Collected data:
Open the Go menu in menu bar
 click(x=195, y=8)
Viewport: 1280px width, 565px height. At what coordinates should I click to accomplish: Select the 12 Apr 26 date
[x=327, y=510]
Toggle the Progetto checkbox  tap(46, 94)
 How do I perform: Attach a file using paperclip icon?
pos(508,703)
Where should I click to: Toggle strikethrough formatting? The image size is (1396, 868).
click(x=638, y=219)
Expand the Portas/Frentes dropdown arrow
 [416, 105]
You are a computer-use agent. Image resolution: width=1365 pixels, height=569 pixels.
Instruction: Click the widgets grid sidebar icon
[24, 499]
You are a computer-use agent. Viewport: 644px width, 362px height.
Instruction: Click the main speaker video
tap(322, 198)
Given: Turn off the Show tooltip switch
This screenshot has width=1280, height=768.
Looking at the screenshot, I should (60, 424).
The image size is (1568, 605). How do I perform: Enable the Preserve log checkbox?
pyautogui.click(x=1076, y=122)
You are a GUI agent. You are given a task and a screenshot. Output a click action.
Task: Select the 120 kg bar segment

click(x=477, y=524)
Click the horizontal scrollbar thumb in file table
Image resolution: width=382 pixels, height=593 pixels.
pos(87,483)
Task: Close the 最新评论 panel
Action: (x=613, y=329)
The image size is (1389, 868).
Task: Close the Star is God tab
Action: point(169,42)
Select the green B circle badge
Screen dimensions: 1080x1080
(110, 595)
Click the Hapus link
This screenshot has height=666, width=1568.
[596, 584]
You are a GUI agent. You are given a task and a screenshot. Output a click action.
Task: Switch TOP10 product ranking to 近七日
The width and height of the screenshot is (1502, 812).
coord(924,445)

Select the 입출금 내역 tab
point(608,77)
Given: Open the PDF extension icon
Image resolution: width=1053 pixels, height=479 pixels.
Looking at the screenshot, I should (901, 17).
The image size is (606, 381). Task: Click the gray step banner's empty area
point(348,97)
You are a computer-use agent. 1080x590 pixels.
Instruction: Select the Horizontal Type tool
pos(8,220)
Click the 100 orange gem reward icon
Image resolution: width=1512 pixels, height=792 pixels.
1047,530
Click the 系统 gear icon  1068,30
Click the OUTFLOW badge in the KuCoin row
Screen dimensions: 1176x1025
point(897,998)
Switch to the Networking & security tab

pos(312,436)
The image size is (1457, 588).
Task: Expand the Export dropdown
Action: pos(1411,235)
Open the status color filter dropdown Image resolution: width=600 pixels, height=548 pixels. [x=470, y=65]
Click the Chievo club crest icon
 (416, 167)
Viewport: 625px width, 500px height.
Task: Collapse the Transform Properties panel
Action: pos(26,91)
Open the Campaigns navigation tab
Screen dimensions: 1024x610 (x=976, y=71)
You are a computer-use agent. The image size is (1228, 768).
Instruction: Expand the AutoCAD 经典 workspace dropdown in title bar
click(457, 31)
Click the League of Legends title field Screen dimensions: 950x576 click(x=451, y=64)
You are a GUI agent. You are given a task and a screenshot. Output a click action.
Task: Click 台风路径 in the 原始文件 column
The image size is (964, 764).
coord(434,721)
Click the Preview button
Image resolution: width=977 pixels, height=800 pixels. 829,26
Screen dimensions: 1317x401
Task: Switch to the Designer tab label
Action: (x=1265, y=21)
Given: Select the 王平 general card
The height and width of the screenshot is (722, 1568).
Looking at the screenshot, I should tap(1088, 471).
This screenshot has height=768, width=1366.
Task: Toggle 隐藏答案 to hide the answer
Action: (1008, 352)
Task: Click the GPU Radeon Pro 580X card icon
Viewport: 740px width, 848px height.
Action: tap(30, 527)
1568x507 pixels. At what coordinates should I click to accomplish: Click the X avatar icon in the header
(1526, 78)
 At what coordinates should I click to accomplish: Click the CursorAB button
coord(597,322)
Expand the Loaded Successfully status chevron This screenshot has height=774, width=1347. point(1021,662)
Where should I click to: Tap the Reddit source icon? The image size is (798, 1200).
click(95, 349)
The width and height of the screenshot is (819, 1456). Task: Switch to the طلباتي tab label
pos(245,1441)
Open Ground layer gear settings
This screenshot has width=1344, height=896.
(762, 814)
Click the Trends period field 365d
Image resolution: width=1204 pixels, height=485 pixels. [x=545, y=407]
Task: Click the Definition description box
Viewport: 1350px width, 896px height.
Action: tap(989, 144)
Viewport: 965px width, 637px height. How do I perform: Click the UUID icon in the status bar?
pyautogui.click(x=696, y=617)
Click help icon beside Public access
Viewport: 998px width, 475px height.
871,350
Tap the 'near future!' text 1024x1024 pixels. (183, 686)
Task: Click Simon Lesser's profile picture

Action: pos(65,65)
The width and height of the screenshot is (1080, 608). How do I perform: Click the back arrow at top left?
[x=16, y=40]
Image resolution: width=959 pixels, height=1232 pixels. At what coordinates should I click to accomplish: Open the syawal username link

THE TASK
Give all of the lines above again, exactly as they are.

RESPONSE TO THIS TASK
Open the Go menu in menu bar
 click(x=195, y=8)
Viewport: 1280px width, 565px height. At what coordinates should I click to accomplish: Select the 12 Apr 26 date
[x=327, y=510]
Toggle the Progetto checkbox  tap(46, 94)
 How do I perform: Attach a file using paperclip icon?
pos(508,703)
Where should I click to: Toggle strikethrough formatting? The image size is (1396, 868).
click(x=638, y=219)
Expand the Portas/Frentes dropdown arrow
 [416, 105]
You are a computer-use agent. Image resolution: width=1365 pixels, height=569 pixels.
Instruction: Click the widgets grid sidebar icon
[24, 499]
You are a computer-use agent. Viewport: 644px width, 362px height.
Instruction: Click the main speaker video
tap(322, 198)
Given: Turn off the Show tooltip switch
This screenshot has width=1280, height=768.
Looking at the screenshot, I should (60, 424).
The image size is (1568, 605). How do I perform: Enable the Preserve log checkbox?
pyautogui.click(x=1076, y=122)
You are a GUI agent. You are given a task and a screenshot. Output a click action.
Task: Select the 120 kg bar segment

click(x=477, y=524)
Click the horizontal scrollbar thumb in file table
Image resolution: width=382 pixels, height=593 pixels.
pos(87,483)
Task: Close the 最新评论 panel
Action: (x=613, y=329)
The image size is (1389, 868).
Task: Close the Star is God tab
Action: point(169,42)
Select the green B circle badge
Screen dimensions: 1080x1080
(110, 595)
Click the Hapus link
This screenshot has height=666, width=1568.
[596, 584]
You are a GUI agent. You are given a task and a screenshot. Output a click action.
Task: Switch TOP10 product ranking to 近七日
The width and height of the screenshot is (1502, 812).
coord(924,445)

Select the 입출금 내역 tab
point(608,77)
Given: Open the PDF extension icon
Image resolution: width=1053 pixels, height=479 pixels.
Looking at the screenshot, I should (901, 17).
The image size is (606, 381). Task: Click the gray step banner's empty area
point(348,97)
You are a computer-use agent. 1080x590 pixels.
Instruction: Select the Horizontal Type tool
pos(8,220)
Click the 100 orange gem reward icon
Image resolution: width=1512 pixels, height=792 pixels.
1047,530
Click the 系统 gear icon  1068,30
Click the OUTFLOW badge in the KuCoin row
Screen dimensions: 1176x1025
point(897,998)
Switch to the Networking & security tab

pos(312,436)
The image size is (1457, 588).
Task: Expand the Export dropdown
Action: pos(1411,235)
Open the status color filter dropdown Image resolution: width=600 pixels, height=548 pixels. [x=470, y=65]
Click the Chievo club crest icon
 (416, 167)
Viewport: 625px width, 500px height.
Task: Collapse the Transform Properties panel
Action: pos(26,91)
Open the Campaigns navigation tab
Screen dimensions: 1024x610 (x=976, y=71)
You are a computer-use agent. The image size is (1228, 768).
Instruction: Expand the AutoCAD 经典 workspace dropdown in title bar
click(457, 31)
Click the League of Legends title field Screen dimensions: 950x576 click(x=451, y=64)
You are a GUI agent. You are given a task and a screenshot. Output a click action.
Task: Click 台风路径 in the 原始文件 column
The image size is (964, 764).
coord(434,721)
Click the Preview button
Image resolution: width=977 pixels, height=800 pixels. 829,26
Screen dimensions: 1317x401
Task: Switch to the Designer tab label
Action: (x=1265, y=21)
Given: Select the 王平 general card
The height and width of the screenshot is (722, 1568).
Looking at the screenshot, I should tap(1088, 471).
This screenshot has height=768, width=1366.
Task: Toggle 隐藏答案 to hide the answer
Action: (1008, 352)
Task: Click the GPU Radeon Pro 580X card icon
Viewport: 740px width, 848px height.
Action: tap(30, 527)
1568x507 pixels. At what coordinates should I click to accomplish: Click the X avatar icon in the header
(1526, 78)
 At what coordinates should I click to accomplish: Click the CursorAB button
coord(597,322)
Expand the Loaded Successfully status chevron This screenshot has height=774, width=1347. point(1021,662)
Where should I click to: Tap the Reddit source icon? The image size is (798, 1200).
click(95, 349)
The width and height of the screenshot is (819, 1456). Task: Switch to the طلباتي tab label
pos(245,1441)
Open Ground layer gear settings
This screenshot has width=1344, height=896.
(762, 814)
Click the Trends period field 365d
Image resolution: width=1204 pixels, height=485 pixels. [x=545, y=407]
Task: Click the Definition description box
Viewport: 1350px width, 896px height.
Action: tap(989, 144)
Viewport: 965px width, 637px height. How do I perform: Click the UUID icon in the status bar?
pyautogui.click(x=696, y=617)
Click help icon beside Public access
Viewport: 998px width, 475px height.
871,350
Tap the 'near future!' text 1024x1024 pixels. (183, 686)
Task: Click Simon Lesser's profile picture

Action: pos(65,65)
The width and height of the screenshot is (1080, 608). How do I perform: Click the back arrow at top left?
[x=16, y=40]
Image resolution: width=959 pixels, height=1232 pixels. At what coordinates should I click to accomplish: Open the syawal username link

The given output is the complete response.